#### [Exercise instructions]
In the entries below, find the line with "Go to Relationships (filtered) breadcrumb" and the line with "Click the Close". Return those two lines and all lines between them, exactly.

#### [Supplied records]
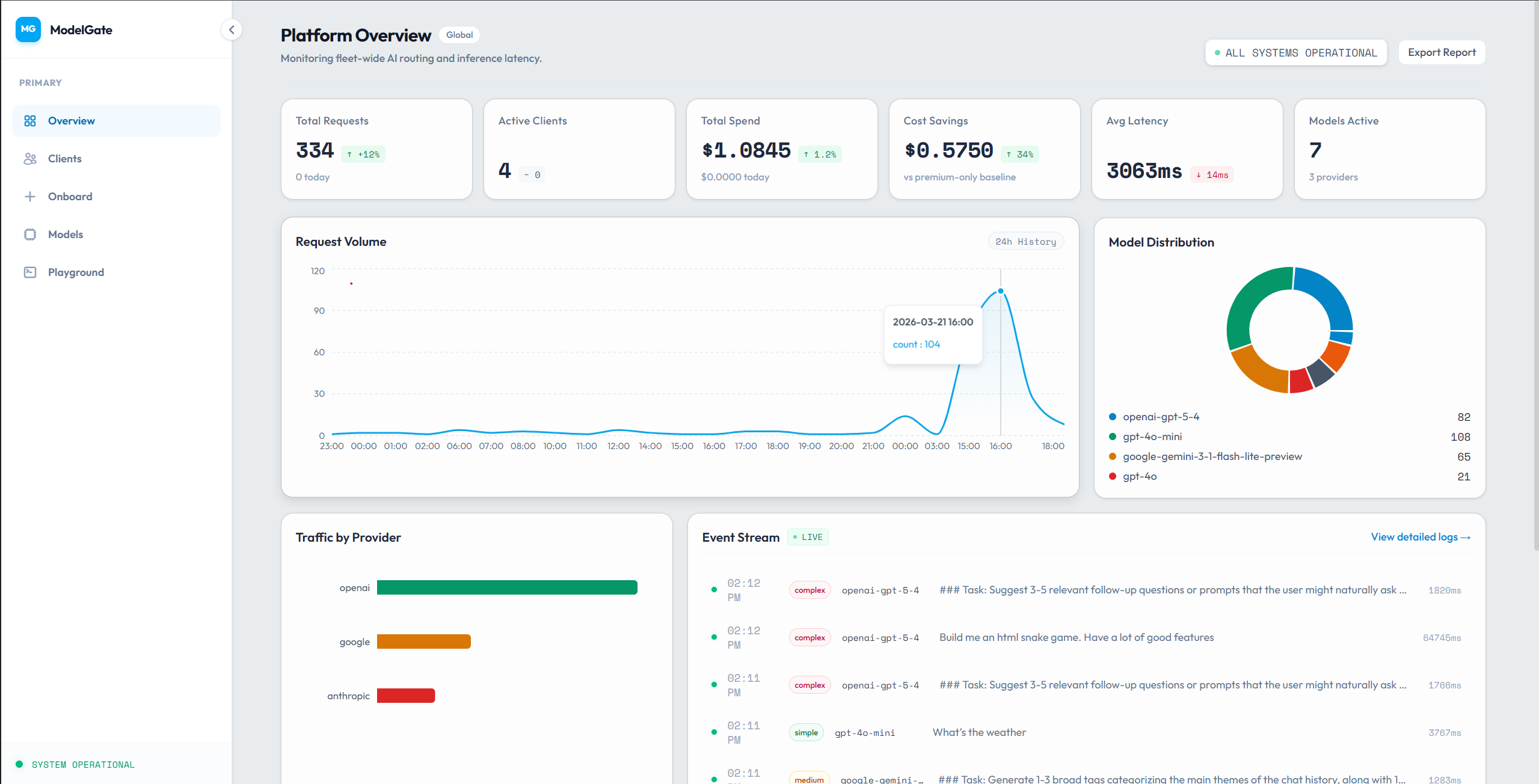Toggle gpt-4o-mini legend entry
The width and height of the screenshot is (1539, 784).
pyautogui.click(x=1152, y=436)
* * *
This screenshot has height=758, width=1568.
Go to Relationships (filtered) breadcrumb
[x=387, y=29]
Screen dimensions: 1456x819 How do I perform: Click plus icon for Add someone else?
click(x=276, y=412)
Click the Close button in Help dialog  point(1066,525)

#### [Solution for this problem]
Go to Relationships (filtered) breadcrumb
[x=387, y=29]
Screen dimensions: 1456x819 How do I perform: Click plus icon for Add someone else?
click(x=276, y=412)
Click the Close button in Help dialog  point(1066,525)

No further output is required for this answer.